_Exercise aim:_ Return the full listing, so that each line matches the original exactly.

Segment Start: Data for this task

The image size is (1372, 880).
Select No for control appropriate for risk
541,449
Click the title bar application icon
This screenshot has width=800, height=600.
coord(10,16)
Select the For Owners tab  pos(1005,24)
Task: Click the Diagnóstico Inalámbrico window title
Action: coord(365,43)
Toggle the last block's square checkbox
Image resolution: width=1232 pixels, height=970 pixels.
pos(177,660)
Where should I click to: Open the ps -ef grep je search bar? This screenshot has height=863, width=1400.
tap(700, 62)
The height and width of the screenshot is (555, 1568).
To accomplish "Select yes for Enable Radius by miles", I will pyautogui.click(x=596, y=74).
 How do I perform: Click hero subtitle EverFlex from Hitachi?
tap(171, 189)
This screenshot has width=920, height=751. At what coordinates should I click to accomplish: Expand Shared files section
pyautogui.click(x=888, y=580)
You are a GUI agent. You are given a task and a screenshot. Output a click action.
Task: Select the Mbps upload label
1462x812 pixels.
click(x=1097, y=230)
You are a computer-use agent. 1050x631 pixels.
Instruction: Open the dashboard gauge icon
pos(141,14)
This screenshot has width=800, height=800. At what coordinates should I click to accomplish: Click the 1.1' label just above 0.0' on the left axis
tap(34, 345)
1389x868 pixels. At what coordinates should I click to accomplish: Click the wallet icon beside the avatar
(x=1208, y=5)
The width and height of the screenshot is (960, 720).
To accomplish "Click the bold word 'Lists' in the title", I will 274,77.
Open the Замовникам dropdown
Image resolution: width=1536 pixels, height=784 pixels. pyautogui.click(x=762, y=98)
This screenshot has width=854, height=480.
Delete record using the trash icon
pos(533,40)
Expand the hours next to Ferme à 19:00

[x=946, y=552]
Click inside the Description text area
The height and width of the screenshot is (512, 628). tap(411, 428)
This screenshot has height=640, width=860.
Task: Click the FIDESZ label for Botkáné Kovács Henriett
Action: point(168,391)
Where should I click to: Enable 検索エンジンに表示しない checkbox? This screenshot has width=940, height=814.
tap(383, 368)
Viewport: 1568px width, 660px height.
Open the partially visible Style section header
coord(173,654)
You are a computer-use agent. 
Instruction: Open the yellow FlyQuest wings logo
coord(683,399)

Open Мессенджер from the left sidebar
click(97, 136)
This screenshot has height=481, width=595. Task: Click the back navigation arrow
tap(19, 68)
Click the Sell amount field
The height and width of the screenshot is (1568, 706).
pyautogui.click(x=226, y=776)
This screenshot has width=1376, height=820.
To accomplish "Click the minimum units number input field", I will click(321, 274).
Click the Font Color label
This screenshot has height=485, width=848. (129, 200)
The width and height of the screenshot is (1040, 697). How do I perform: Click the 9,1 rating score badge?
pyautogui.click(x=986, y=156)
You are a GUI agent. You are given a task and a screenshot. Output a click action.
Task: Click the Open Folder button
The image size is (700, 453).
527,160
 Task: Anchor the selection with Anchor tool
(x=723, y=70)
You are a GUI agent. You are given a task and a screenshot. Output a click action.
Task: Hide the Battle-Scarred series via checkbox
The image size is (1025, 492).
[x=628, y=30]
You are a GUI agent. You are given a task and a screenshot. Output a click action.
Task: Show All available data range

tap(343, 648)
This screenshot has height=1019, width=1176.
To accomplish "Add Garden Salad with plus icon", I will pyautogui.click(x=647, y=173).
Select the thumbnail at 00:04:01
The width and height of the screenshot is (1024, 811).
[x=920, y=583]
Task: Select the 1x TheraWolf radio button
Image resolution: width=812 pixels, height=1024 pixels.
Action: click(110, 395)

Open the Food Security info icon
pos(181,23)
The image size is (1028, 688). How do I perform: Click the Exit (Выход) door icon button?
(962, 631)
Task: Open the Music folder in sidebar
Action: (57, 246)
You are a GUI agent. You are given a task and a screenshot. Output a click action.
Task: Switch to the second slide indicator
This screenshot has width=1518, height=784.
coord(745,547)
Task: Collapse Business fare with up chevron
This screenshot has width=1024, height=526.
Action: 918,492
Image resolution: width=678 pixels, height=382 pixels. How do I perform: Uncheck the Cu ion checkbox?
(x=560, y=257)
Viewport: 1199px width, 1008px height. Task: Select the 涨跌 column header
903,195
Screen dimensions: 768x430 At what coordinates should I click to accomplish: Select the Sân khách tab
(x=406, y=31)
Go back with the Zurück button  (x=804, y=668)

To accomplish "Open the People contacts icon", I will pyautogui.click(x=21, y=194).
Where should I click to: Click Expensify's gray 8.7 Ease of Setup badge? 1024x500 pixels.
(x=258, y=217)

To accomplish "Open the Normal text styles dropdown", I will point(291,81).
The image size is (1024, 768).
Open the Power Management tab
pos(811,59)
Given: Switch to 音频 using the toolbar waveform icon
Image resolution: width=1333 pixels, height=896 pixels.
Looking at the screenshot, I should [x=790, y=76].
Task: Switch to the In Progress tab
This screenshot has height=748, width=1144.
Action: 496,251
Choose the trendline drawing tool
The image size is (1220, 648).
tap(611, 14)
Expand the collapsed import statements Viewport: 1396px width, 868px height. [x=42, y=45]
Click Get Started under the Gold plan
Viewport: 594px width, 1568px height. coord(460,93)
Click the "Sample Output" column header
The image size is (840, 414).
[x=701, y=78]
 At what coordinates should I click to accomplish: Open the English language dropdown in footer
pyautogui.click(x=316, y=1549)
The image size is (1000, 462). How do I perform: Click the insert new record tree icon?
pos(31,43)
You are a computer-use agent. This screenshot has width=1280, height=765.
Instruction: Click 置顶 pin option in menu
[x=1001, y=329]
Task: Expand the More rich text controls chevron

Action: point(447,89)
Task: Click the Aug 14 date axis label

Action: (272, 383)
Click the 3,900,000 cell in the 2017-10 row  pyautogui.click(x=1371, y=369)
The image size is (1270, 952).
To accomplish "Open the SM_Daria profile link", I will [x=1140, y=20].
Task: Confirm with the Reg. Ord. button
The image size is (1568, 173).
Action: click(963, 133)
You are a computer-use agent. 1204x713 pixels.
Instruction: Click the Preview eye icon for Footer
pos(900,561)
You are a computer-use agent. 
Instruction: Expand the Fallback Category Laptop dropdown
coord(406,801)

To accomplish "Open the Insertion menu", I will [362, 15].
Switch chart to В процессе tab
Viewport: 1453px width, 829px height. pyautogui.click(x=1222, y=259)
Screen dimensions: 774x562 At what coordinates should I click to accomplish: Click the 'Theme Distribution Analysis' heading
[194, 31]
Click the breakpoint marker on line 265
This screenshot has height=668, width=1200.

Segment End: Data for this task

_Written answer:_
The image size is (1372, 880).
Select No for control appropriate for risk
541,449
Click the title bar application icon
This screenshot has width=800, height=600.
coord(10,16)
Select the For Owners tab  pos(1005,24)
Task: Click the Diagnóstico Inalámbrico window title
Action: coord(365,43)
Toggle the last block's square checkbox
Image resolution: width=1232 pixels, height=970 pixels.
pos(177,660)
Where should I click to: Open the ps -ef grep je search bar? This screenshot has height=863, width=1400.
tap(700, 62)
The height and width of the screenshot is (555, 1568).
To accomplish "Select yes for Enable Radius by miles", I will pyautogui.click(x=596, y=74).
 How do I perform: Click hero subtitle EverFlex from Hitachi?
tap(171, 189)
This screenshot has width=920, height=751. At what coordinates should I click to accomplish: Expand Shared files section
pyautogui.click(x=888, y=580)
You are a GUI agent. You are given a task and a screenshot. Output a click action.
Task: Select the Mbps upload label
1462x812 pixels.
click(x=1097, y=230)
You are a computer-use agent. 1050x631 pixels.
Instruction: Open the dashboard gauge icon
pos(141,14)
This screenshot has width=800, height=800. At what coordinates should I click to accomplish: Click the 1.1' label just above 0.0' on the left axis
tap(34, 345)
1389x868 pixels. At what coordinates should I click to accomplish: Click the wallet icon beside the avatar
(x=1208, y=5)
The width and height of the screenshot is (960, 720).
To accomplish "Click the bold word 'Lists' in the title", I will 274,77.
Open the Замовникам dropdown
Image resolution: width=1536 pixels, height=784 pixels. pyautogui.click(x=762, y=98)
This screenshot has width=854, height=480.
Delete record using the trash icon
pos(533,40)
Expand the hours next to Ferme à 19:00

[x=946, y=552]
Click inside the Description text area
The height and width of the screenshot is (512, 628). tap(411, 428)
This screenshot has height=640, width=860.
Task: Click the FIDESZ label for Botkáné Kovács Henriett
Action: point(168,391)
Where should I click to: Enable 検索エンジンに表示しない checkbox? This screenshot has width=940, height=814.
tap(383, 368)
Viewport: 1568px width, 660px height.
Open the partially visible Style section header
coord(173,654)
You are a computer-use agent. 
Instruction: Open the yellow FlyQuest wings logo
coord(683,399)

Open Мессенджер from the left sidebar
click(97, 136)
This screenshot has height=481, width=595. Task: Click the back navigation arrow
tap(19, 68)
Click the Sell amount field
The height and width of the screenshot is (1568, 706).
pyautogui.click(x=226, y=776)
This screenshot has width=1376, height=820.
To accomplish "Click the minimum units number input field", I will click(321, 274).
Click the Font Color label
This screenshot has height=485, width=848. (129, 200)
The width and height of the screenshot is (1040, 697). How do I perform: Click the 9,1 rating score badge?
pyautogui.click(x=986, y=156)
You are a GUI agent. You are given a task and a screenshot. Output a click action.
Task: Click the Open Folder button
The image size is (700, 453).
527,160
 Task: Anchor the selection with Anchor tool
(x=723, y=70)
You are a GUI agent. You are given a task and a screenshot. Output a click action.
Task: Hide the Battle-Scarred series via checkbox
The image size is (1025, 492).
[x=628, y=30]
You are a GUI agent. You are given a task and a screenshot. Output a click action.
Task: Show All available data range

tap(343, 648)
This screenshot has height=1019, width=1176.
To accomplish "Add Garden Salad with plus icon", I will pyautogui.click(x=647, y=173).
Select the thumbnail at 00:04:01
The width and height of the screenshot is (1024, 811).
[x=920, y=583]
Task: Select the 1x TheraWolf radio button
Image resolution: width=812 pixels, height=1024 pixels.
Action: click(110, 395)

Open the Food Security info icon
pos(181,23)
The image size is (1028, 688). How do I perform: Click the Exit (Выход) door icon button?
(962, 631)
Task: Open the Music folder in sidebar
Action: (57, 246)
You are a GUI agent. You are given a task and a screenshot. Output a click action.
Task: Switch to the second slide indicator
This screenshot has width=1518, height=784.
coord(745,547)
Task: Collapse Business fare with up chevron
This screenshot has width=1024, height=526.
Action: 918,492
Image resolution: width=678 pixels, height=382 pixels. How do I perform: Uncheck the Cu ion checkbox?
(x=560, y=257)
Viewport: 1199px width, 1008px height. Task: Select the 涨跌 column header
903,195
Screen dimensions: 768x430 At what coordinates should I click to accomplish: Select the Sân khách tab
(x=406, y=31)
Go back with the Zurück button  (x=804, y=668)

To accomplish "Open the People contacts icon", I will pyautogui.click(x=21, y=194).
Where should I click to: Click Expensify's gray 8.7 Ease of Setup badge? 1024x500 pixels.
(x=258, y=217)

To accomplish "Open the Normal text styles dropdown", I will point(291,81).
The image size is (1024, 768).
Open the Power Management tab
pos(811,59)
Given: Switch to 音频 using the toolbar waveform icon
Image resolution: width=1333 pixels, height=896 pixels.
Looking at the screenshot, I should [x=790, y=76].
Task: Switch to the In Progress tab
This screenshot has height=748, width=1144.
Action: 496,251
Choose the trendline drawing tool
The image size is (1220, 648).
tap(611, 14)
Expand the collapsed import statements Viewport: 1396px width, 868px height. [x=42, y=45]
Click Get Started under the Gold plan
Viewport: 594px width, 1568px height. coord(460,93)
Click the "Sample Output" column header
The image size is (840, 414).
[x=701, y=78]
 At what coordinates should I click to accomplish: Open the English language dropdown in footer
pyautogui.click(x=316, y=1549)
The image size is (1000, 462). How do I perform: Click the insert new record tree icon?
pos(31,43)
You are a computer-use agent. This screenshot has width=1280, height=765.
Instruction: Click 置顶 pin option in menu
[x=1001, y=329]
Task: Expand the More rich text controls chevron

Action: point(447,89)
Task: Click the Aug 14 date axis label

Action: (272, 383)
Click the 3,900,000 cell in the 2017-10 row  pyautogui.click(x=1371, y=369)
The image size is (1270, 952).
To accomplish "Open the SM_Daria profile link", I will [x=1140, y=20].
Task: Confirm with the Reg. Ord. button
The image size is (1568, 173).
Action: click(963, 133)
You are a computer-use agent. 1204x713 pixels.
Instruction: Click the Preview eye icon for Footer
pos(900,561)
You are a computer-use agent. 
Instruction: Expand the Fallback Category Laptop dropdown
coord(406,801)

To accomplish "Open the Insertion menu", I will [362, 15].
Switch chart to В процессе tab
Viewport: 1453px width, 829px height. pyautogui.click(x=1222, y=259)
Screen dimensions: 774x562 At what coordinates should I click to accomplish: Click the 'Theme Distribution Analysis' heading
[194, 31]
Click the breakpoint marker on line 265
This screenshot has height=668, width=1200.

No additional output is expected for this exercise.